[Items listed in a dataset]
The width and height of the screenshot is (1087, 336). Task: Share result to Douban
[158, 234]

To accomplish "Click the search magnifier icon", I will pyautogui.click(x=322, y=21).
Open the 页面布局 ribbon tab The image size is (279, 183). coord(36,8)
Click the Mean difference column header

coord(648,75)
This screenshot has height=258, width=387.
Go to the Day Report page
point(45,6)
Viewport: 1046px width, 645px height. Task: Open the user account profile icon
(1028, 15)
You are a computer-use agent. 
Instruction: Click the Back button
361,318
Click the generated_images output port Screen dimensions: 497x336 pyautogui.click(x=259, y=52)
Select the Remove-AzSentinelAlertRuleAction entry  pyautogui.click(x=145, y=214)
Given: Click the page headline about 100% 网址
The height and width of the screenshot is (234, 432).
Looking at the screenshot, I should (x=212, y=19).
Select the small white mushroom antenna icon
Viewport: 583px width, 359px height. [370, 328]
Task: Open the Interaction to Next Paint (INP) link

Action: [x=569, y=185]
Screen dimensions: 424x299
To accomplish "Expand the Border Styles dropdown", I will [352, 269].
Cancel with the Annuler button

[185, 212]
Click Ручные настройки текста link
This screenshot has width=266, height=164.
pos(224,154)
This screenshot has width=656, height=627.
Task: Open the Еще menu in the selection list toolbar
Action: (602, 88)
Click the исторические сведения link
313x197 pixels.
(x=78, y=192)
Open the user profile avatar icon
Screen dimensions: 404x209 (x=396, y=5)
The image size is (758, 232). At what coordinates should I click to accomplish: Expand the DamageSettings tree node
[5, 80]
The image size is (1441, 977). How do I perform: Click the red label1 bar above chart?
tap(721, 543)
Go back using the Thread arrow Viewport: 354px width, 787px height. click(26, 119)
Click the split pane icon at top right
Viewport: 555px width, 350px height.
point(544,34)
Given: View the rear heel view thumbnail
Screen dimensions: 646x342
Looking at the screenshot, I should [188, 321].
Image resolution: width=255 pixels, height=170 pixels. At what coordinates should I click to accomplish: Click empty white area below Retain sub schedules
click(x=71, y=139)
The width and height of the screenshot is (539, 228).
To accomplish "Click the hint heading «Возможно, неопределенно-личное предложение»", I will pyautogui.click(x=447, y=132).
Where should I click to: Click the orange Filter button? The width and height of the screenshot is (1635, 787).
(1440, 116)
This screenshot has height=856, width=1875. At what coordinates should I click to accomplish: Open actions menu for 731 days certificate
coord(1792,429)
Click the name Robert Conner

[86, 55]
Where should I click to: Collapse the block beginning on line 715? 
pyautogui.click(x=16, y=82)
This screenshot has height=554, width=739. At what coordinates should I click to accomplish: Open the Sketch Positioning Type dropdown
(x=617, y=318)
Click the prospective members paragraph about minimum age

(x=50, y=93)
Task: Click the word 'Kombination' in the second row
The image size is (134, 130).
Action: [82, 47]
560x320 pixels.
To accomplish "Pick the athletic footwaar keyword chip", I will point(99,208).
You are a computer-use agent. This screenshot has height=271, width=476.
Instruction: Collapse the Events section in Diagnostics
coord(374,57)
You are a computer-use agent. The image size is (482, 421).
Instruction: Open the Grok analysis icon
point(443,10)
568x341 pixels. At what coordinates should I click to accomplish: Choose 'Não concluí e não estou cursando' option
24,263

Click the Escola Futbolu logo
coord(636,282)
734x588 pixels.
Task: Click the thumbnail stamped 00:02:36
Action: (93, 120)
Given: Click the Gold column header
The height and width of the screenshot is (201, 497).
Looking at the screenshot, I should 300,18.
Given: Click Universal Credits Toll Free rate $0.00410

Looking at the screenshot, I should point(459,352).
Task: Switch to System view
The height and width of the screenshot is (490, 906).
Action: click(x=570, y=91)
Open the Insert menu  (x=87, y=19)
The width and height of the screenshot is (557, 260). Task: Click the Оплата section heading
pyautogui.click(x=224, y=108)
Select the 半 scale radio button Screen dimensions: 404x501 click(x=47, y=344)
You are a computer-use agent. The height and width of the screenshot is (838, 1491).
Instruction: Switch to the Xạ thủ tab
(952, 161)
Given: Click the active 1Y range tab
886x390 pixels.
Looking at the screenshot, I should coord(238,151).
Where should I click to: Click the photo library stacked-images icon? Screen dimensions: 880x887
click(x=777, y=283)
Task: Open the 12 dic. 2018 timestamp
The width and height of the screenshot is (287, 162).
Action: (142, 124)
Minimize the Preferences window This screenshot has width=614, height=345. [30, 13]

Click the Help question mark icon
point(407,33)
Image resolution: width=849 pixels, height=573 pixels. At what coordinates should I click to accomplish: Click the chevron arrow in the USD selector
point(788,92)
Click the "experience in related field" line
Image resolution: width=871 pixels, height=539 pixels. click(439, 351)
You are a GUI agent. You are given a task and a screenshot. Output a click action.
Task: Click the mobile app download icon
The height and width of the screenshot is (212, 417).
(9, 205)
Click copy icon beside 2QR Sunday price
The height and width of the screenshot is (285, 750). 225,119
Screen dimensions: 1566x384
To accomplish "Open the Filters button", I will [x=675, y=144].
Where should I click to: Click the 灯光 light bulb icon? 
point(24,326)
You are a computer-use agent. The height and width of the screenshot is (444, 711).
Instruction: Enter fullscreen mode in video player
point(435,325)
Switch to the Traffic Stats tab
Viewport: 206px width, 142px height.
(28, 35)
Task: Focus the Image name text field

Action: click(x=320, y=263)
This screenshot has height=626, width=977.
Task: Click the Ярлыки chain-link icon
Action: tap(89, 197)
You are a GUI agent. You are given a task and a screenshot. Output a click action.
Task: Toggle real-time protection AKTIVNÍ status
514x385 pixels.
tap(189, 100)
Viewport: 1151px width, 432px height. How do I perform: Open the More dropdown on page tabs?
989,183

** WORK INSTRUCTIONS **
So that nothing is lost, please reproduce each entry exactly as written.

** REPLY **
The width and height of the screenshot is (1087, 336). Task: Share result to Douban
[158, 234]

To accomplish "Click the search magnifier icon", I will pyautogui.click(x=322, y=21).
Open the 页面布局 ribbon tab The image size is (279, 183). coord(36,8)
Click the Mean difference column header

coord(648,75)
This screenshot has height=258, width=387.
Go to the Day Report page
point(45,6)
Viewport: 1046px width, 645px height. Task: Open the user account profile icon
(1028, 15)
You are a computer-use agent. 
Instruction: Click the Back button
361,318
Click the generated_images output port Screen dimensions: 497x336 pyautogui.click(x=259, y=52)
Select the Remove-AzSentinelAlertRuleAction entry  pyautogui.click(x=145, y=214)
Given: Click the page headline about 100% 网址
The height and width of the screenshot is (234, 432).
Looking at the screenshot, I should (x=212, y=19).
Select the small white mushroom antenna icon
Viewport: 583px width, 359px height. [370, 328]
Task: Open the Interaction to Next Paint (INP) link

Action: [x=569, y=185]
Screen dimensions: 424x299
To accomplish "Expand the Border Styles dropdown", I will [352, 269].
Cancel with the Annuler button

[185, 212]
Click Ручные настройки текста link
This screenshot has width=266, height=164.
pos(224,154)
This screenshot has width=656, height=627.
Task: Open the Еще menu in the selection list toolbar
Action: (602, 88)
Click the исторические сведения link
313x197 pixels.
(x=78, y=192)
Open the user profile avatar icon
Screen dimensions: 404x209 (x=396, y=5)
The image size is (758, 232). At what coordinates should I click to accomplish: Expand the DamageSettings tree node
[5, 80]
The image size is (1441, 977). How do I perform: Click the red label1 bar above chart?
tap(721, 543)
Go back using the Thread arrow Viewport: 354px width, 787px height. click(26, 119)
Click the split pane icon at top right
Viewport: 555px width, 350px height.
point(544,34)
Given: View the rear heel view thumbnail
Screen dimensions: 646x342
Looking at the screenshot, I should [188, 321].
Image resolution: width=255 pixels, height=170 pixels. At what coordinates should I click to accomplish: Click empty white area below Retain sub schedules
click(x=71, y=139)
The width and height of the screenshot is (539, 228).
To accomplish "Click the hint heading «Возможно, неопределенно-личное предложение»", I will pyautogui.click(x=447, y=132).
Where should I click to: Click the orange Filter button? The width and height of the screenshot is (1635, 787).
(1440, 116)
This screenshot has height=856, width=1875. At what coordinates should I click to accomplish: Open actions menu for 731 days certificate
coord(1792,429)
Click the name Robert Conner

[86, 55]
Where should I click to: Collapse the block beginning on line 715? 
pyautogui.click(x=16, y=82)
This screenshot has height=554, width=739. At what coordinates should I click to accomplish: Open the Sketch Positioning Type dropdown
(x=617, y=318)
Click the prospective members paragraph about minimum age

(x=50, y=93)
Task: Click the word 'Kombination' in the second row
The image size is (134, 130).
Action: [82, 47]
560x320 pixels.
To accomplish "Pick the athletic footwaar keyword chip", I will point(99,208).
You are a computer-use agent. This screenshot has height=271, width=476.
Instruction: Collapse the Events section in Diagnostics
coord(374,57)
You are a computer-use agent. The image size is (482, 421).
Instruction: Open the Grok analysis icon
point(443,10)
568x341 pixels. At what coordinates should I click to accomplish: Choose 'Não concluí e não estou cursando' option
24,263

Click the Escola Futbolu logo
coord(636,282)
734x588 pixels.
Task: Click the thumbnail stamped 00:02:36
Action: (93, 120)
Given: Click the Gold column header
The height and width of the screenshot is (201, 497).
Looking at the screenshot, I should 300,18.
Given: Click Universal Credits Toll Free rate $0.00410

Looking at the screenshot, I should point(459,352).
Task: Switch to System view
The height and width of the screenshot is (490, 906).
Action: click(x=570, y=91)
Open the Insert menu  (x=87, y=19)
The width and height of the screenshot is (557, 260). Task: Click the Оплата section heading
pyautogui.click(x=224, y=108)
Select the 半 scale radio button Screen dimensions: 404x501 click(x=47, y=344)
You are a computer-use agent. The height and width of the screenshot is (838, 1491).
Instruction: Switch to the Xạ thủ tab
(952, 161)
Given: Click the active 1Y range tab
886x390 pixels.
Looking at the screenshot, I should coord(238,151).
Where should I click to: Click the photo library stacked-images icon? Screen dimensions: 880x887
click(x=777, y=283)
Task: Open the 12 dic. 2018 timestamp
The width and height of the screenshot is (287, 162).
Action: (142, 124)
Minimize the Preferences window This screenshot has width=614, height=345. [30, 13]

Click the Help question mark icon
point(407,33)
Image resolution: width=849 pixels, height=573 pixels. At what coordinates should I click to accomplish: Click the chevron arrow in the USD selector
point(788,92)
Click the "experience in related field" line
Image resolution: width=871 pixels, height=539 pixels. click(439, 351)
You are a GUI agent. You are given a task and a screenshot. Output a click action.
Task: Click the mobile app download icon
The height and width of the screenshot is (212, 417).
(9, 205)
Click copy icon beside 2QR Sunday price
The height and width of the screenshot is (285, 750). 225,119
Screen dimensions: 1566x384
To accomplish "Open the Filters button", I will [x=675, y=144].
Where should I click to: Click the 灯光 light bulb icon? 
point(24,326)
You are a computer-use agent. The height and width of the screenshot is (444, 711).
Instruction: Enter fullscreen mode in video player
point(435,325)
Switch to the Traffic Stats tab
Viewport: 206px width, 142px height.
(28, 35)
Task: Focus the Image name text field

Action: click(x=320, y=263)
This screenshot has height=626, width=977.
Task: Click the Ярлыки chain-link icon
Action: tap(89, 197)
You are a GUI agent. You are given a task and a screenshot. Output a click action.
Task: Toggle real-time protection AKTIVNÍ status
514x385 pixels.
tap(189, 100)
Viewport: 1151px width, 432px height. How do I perform: Open the More dropdown on page tabs?
989,183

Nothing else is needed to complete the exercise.